** Opening Source passage block **

Source: The Guardian
As AI cheating booms, so does the industry detecting it: ‘We couldn’t keep up with demand’
ChatGPT is creating headaches for schools while giving rise to a growing cohort of companies that say they can ‘tell’ human from machine.
Since its release last November, ChatGPT has shaken the education world. The chatbot and other sophisticated AI tools are reportedly being used everywhere from college essays to high school art projects. A recent survey of 1,000 students at four-year universities by Intelligent.com found that 30% of college students have reported using ChatGPT on written assignments.
This is a problem for schools, educators and students – but a boon for a small but growing cohort of companies in the AI-detection business. Players like Winston AI, Content at Scale and Turnitin are billing for their ability to detect AI-involvement in student work, offering subscription services where teachers can run their students’ work through a web dashboard and receive a probability score that grades how “human” or “AI” the text is.
At this stage, most clients are teachers acting on their own initiative, although Winston AI says it is beginning talks with school administrators at the district level as the problem grows. And with only one full academic semester since ChatGPT was released, the disruption and headaches are only beginning.
Methods for detecting AI-generated content typically involve the search for a “tell” – a feature that distinguishes an AI author from a human one. According to MIT Technology Review’s guide, in AI content “the word ‘the’ can occur too many times”. The text can also have a sort of anti-style indicating a lack of human flair. The presence of typos is often a dead giveaway for a human mind – LLMs (large language models like ChatGPT) have Scripps Spelling Bee-winning skills. Visual generative AI has its own teething issues; mistakes like a hand with too many fingers are common.

** Closing Source passage block **
** Opening Given data block **

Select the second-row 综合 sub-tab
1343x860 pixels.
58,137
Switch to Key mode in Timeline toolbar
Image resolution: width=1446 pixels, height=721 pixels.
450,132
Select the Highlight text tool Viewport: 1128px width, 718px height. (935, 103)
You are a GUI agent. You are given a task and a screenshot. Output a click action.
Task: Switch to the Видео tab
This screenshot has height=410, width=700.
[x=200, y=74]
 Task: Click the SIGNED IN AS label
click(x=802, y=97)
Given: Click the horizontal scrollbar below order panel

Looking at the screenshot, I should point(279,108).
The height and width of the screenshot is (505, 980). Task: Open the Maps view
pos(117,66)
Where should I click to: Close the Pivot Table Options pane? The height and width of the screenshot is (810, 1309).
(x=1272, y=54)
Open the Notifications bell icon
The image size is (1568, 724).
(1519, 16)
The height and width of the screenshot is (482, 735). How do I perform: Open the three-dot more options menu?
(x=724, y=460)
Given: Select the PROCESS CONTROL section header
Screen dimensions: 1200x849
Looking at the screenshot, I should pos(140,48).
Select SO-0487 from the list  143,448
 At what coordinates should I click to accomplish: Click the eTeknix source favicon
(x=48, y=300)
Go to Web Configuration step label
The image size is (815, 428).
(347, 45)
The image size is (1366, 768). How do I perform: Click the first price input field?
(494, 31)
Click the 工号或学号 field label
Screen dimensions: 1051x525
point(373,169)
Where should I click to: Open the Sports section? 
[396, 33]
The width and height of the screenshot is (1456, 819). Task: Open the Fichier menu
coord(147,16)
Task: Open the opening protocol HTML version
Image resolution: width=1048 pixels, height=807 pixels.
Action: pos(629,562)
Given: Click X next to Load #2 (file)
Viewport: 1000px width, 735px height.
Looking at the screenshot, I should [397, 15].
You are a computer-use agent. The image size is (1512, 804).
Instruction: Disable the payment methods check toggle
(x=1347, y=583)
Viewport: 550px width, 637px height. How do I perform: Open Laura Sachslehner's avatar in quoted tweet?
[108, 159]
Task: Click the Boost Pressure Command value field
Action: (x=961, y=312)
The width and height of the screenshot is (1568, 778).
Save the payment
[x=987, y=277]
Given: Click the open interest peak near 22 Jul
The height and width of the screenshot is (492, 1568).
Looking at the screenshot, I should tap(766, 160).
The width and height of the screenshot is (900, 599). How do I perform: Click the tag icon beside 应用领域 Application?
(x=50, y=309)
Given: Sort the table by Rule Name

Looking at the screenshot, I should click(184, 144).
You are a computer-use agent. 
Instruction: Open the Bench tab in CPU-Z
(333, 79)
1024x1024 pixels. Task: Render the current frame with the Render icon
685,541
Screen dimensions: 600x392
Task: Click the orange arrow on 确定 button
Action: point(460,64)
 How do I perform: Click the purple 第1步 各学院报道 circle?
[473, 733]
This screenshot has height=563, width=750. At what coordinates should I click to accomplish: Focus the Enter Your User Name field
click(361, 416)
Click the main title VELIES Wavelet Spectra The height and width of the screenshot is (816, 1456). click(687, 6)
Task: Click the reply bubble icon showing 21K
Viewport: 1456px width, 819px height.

** Closing Given data block **

#### Exercise requirements
Answer these questions about the AI-detection article above.
1. What percentage of college students reported using ChatGPT on written assignments, according to the Intelligent.com survey?
2. At what level of school administration is Winston AI beginning talks?
3. According to MIT Technology Review's guide, which word can occur too many times in AI content?

#### Written response
1. 30%
2. The district level
3. "The"